Herd et al.10 apresentaram resultado de seis pacientes tratadas laparoscopicamente com dissecção de oito linfonodos pélvicos. Childers et al.4 obtiveram uma média de 17,5 linfonodos em 13 pacientes. Já Massi et al.14 apresentaram uma série com 106 pacientes que foram submetidas a linfadenectomia por via clássica, tendo obtido uma média de 22 linfonodos. Como podemos observar, a linfadenectomia laparoscópica, tem resultados semelhantes aos da via abdominal. Isto é claro em nossa amostragem uma vez que obtivemos uma média de 18,5 linfonodos por paciente.
Em relação ao comprometimento linfonodal, Massi et al.14 e Lin et al.13 relataram a presença de 4% de linfonodos pélvicos comprometidos em pacientes com adenocarcinoma de endométrio tratadas por via abdominal. Childers et al.4 e Herd et al.10 apresentam comprometimento de 3% dos linfonodos, para pacientes tratadas por laparoscopia. Em nossa casuística, nenhuma paciente apresentou comprometimento linfonodal.
Childers et al.3 referem que 98% dos linfonodos podem ser obtidos laparoscopicamente e que o tempo para realizar uma linfadenectomia pélvica e paraaórtica é de 2 horas ou menos, com sangramento mínimo. Massi et al.14 observaram que suas pacientes tratadas cirurgicamente pela via abdominal ficaram internadas por 5,5 dias em média. O nosso tempo médio de internação foi de 3,3 dias. A literatura mostra que o tempo de internação hospitalar é menor para as pacientes que são submetidas a linfadenectomia2,3. Além disto, mais importante do que o tempo de internação é o tempo de recuperação mais rápido que acompanha a cirurgia laparoscópica.
É possível o início precoce da radioterapia para as pacientes tratadas laparoscopicamente em oposição àquelas que são submetidas a uma laparotomia.
O sucesso do estadiamento laparoscópico depende de múltiplos fatores. Existe vantagem se este procedimento for realizado em uma instituição onde as pessoas que trabalham na sala cirúrgica estejam familiarizadas com este procedimento. Além disto, é importante que o cirurgião seja um laparoscopista e oncologista bem treinado e que o equipamento cirúrgico seja adequado. Além disso, a seleção e o preparo das pacientes são extremamente importantes. A obesidade, o inadequado preparo intestinal e as aderências intraperitoneais são fatores que tornam a linfadenectomia mais difícil.

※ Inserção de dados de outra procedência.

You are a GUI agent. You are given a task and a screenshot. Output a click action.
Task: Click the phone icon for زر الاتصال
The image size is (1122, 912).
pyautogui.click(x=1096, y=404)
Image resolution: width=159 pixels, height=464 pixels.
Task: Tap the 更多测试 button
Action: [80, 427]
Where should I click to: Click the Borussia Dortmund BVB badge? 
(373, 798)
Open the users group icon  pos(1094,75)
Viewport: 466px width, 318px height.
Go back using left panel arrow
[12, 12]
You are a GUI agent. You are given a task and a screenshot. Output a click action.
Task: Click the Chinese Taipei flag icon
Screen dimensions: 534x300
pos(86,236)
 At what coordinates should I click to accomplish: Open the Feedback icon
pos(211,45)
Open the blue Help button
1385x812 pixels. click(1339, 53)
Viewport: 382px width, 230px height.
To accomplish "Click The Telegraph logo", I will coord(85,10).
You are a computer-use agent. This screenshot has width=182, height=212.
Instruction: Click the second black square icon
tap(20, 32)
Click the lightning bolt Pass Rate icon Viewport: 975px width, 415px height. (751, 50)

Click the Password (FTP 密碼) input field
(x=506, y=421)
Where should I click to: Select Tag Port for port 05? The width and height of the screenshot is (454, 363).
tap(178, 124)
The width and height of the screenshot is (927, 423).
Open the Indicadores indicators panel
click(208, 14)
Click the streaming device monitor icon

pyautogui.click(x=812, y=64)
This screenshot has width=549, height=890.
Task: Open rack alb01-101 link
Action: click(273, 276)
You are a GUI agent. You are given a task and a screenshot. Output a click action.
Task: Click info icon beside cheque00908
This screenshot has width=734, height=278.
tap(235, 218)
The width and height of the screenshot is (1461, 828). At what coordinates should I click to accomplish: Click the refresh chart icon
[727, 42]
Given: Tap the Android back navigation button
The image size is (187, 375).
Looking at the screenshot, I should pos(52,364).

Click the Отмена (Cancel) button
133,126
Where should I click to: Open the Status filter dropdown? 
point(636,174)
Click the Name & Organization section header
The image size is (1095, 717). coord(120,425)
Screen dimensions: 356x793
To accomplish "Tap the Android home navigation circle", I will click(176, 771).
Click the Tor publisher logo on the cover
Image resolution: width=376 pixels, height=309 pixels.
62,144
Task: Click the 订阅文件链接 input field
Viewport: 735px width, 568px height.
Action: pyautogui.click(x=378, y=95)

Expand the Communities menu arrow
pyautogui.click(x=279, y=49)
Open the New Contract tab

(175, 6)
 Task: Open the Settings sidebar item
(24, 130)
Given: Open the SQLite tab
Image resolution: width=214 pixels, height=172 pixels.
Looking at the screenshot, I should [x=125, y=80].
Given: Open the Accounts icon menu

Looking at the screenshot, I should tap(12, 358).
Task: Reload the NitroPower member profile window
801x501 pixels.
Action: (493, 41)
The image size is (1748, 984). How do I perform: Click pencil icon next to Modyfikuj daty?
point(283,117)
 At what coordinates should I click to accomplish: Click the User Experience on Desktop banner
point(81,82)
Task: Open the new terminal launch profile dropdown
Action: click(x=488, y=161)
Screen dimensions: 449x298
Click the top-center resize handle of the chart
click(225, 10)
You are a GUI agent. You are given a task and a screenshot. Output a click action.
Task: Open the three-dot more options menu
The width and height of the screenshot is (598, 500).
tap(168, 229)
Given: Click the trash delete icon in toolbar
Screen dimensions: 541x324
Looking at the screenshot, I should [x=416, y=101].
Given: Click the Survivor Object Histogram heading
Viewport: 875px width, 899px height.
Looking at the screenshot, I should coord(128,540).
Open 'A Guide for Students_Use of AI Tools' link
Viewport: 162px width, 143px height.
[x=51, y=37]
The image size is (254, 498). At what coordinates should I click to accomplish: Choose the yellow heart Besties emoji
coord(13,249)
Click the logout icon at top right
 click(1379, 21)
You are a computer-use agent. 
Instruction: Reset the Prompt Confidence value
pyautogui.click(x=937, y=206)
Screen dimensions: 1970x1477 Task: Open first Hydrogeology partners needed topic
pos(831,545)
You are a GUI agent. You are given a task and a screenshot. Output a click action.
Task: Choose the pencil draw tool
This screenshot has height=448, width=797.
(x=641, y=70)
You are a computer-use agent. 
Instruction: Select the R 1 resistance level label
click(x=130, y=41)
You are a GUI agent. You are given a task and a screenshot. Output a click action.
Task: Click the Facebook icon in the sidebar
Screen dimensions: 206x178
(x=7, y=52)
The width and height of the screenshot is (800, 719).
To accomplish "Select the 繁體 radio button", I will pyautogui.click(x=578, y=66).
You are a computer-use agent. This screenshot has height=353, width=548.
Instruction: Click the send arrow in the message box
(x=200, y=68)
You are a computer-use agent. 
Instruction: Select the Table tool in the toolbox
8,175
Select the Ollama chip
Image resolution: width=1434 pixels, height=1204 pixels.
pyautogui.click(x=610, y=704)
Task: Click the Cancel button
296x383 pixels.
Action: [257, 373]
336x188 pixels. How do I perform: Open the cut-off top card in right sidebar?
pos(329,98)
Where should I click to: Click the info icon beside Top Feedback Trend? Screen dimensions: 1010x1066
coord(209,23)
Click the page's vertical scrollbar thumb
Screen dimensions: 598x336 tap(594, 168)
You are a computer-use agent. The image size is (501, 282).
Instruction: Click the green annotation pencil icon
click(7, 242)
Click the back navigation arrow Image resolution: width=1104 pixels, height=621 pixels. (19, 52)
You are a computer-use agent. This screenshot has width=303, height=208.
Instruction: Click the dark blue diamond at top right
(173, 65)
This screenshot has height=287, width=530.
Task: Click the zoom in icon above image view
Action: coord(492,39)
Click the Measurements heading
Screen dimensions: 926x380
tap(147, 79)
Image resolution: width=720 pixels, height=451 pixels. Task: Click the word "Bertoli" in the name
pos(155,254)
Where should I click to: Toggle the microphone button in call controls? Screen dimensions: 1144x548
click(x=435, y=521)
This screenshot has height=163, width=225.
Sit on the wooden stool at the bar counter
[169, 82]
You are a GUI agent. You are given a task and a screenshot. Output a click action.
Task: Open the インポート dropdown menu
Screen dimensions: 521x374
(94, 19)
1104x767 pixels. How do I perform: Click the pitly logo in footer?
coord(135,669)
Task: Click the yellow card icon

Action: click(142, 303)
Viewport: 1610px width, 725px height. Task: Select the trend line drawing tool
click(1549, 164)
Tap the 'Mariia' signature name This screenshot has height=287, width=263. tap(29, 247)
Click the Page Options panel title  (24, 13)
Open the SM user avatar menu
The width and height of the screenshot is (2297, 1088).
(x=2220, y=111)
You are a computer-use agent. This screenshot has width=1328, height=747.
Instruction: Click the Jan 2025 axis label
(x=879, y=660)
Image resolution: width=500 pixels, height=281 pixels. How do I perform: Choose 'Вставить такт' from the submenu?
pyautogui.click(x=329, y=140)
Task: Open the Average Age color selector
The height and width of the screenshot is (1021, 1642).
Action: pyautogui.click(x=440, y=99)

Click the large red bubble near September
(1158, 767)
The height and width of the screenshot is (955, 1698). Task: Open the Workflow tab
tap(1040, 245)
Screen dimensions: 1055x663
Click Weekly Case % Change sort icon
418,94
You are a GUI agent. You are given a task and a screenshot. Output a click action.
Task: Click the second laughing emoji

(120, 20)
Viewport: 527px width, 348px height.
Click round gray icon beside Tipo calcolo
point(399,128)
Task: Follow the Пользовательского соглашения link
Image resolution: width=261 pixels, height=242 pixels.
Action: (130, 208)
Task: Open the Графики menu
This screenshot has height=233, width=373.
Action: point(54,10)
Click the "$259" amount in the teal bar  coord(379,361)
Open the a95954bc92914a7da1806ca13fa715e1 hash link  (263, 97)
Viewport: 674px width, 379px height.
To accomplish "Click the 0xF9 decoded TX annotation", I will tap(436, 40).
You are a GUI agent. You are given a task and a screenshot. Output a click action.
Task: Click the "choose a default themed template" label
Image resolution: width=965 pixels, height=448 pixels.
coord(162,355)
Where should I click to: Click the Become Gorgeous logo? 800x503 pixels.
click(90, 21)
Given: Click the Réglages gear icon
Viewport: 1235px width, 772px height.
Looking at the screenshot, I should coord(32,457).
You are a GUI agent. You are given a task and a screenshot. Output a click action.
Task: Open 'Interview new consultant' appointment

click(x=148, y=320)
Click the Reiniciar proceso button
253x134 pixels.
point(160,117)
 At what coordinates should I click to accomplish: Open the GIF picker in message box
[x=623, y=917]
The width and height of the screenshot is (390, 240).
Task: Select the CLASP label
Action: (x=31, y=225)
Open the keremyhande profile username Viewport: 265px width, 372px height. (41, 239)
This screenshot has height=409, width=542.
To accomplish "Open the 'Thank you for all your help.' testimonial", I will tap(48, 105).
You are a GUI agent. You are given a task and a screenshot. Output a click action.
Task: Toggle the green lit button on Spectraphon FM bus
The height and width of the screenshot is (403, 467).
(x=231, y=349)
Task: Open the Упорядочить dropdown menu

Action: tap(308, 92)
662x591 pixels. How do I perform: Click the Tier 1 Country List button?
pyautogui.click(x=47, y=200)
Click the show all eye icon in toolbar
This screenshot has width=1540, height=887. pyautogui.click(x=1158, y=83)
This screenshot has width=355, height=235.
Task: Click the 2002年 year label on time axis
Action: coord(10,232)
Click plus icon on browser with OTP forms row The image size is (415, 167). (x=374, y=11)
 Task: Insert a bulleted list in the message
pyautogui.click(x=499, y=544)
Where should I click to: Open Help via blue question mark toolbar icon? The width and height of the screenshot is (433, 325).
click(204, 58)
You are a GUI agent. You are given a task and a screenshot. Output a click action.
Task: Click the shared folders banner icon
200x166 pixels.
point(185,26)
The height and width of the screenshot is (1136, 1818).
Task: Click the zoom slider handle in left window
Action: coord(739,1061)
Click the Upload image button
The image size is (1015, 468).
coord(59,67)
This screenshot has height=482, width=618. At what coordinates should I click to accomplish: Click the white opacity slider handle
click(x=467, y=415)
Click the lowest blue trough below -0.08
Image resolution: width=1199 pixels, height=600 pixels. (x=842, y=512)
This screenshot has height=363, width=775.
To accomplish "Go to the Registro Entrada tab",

No entanto, em nossa casuística, esses fatores não impediram a sua realização. As pacientes e os médicos, no entanto, devem ser lembrados de que esta técnica ainda se encontra sob investigação.
SUMMARY
Purpose: to demonstrate a new approach to treatment of endometrial cancer.
Methods: Between February, 1996 and February, 1998, twelve patients with endometrial cancer, diagnosed by hysteroscopy and biopsy, were submitted to pelvic lymphadenectomy and hysterectomy with salpingo-oophorectomy by laparoscopy. The mean age was 58.1 years, the mean number of gestations was 2.3 and the mean body mass index was 28.6.
Results: the mean length of anesthesia was 4.8 hours. The mean time of hospital stay was 3.3 days. The total of lymph nodes obtained was 176, 104 (59.1%) being from the right side and 72 (40.9%) from the left side. The mean of lymph nodes per patient was 18.5. We observed two complications: in one case the laparoscopic procedure had to be abandoned because the patient presented a dangerous increase in intratracheal pressure and in the other case a granuloma in the vagina was observed.
Conclusions: the initial evaluation of the laparoscopic hysterectomy and laparoscopy shows that we achieved good results regarding the accuracy of staging, the number of nodes and a small number (3) of complications.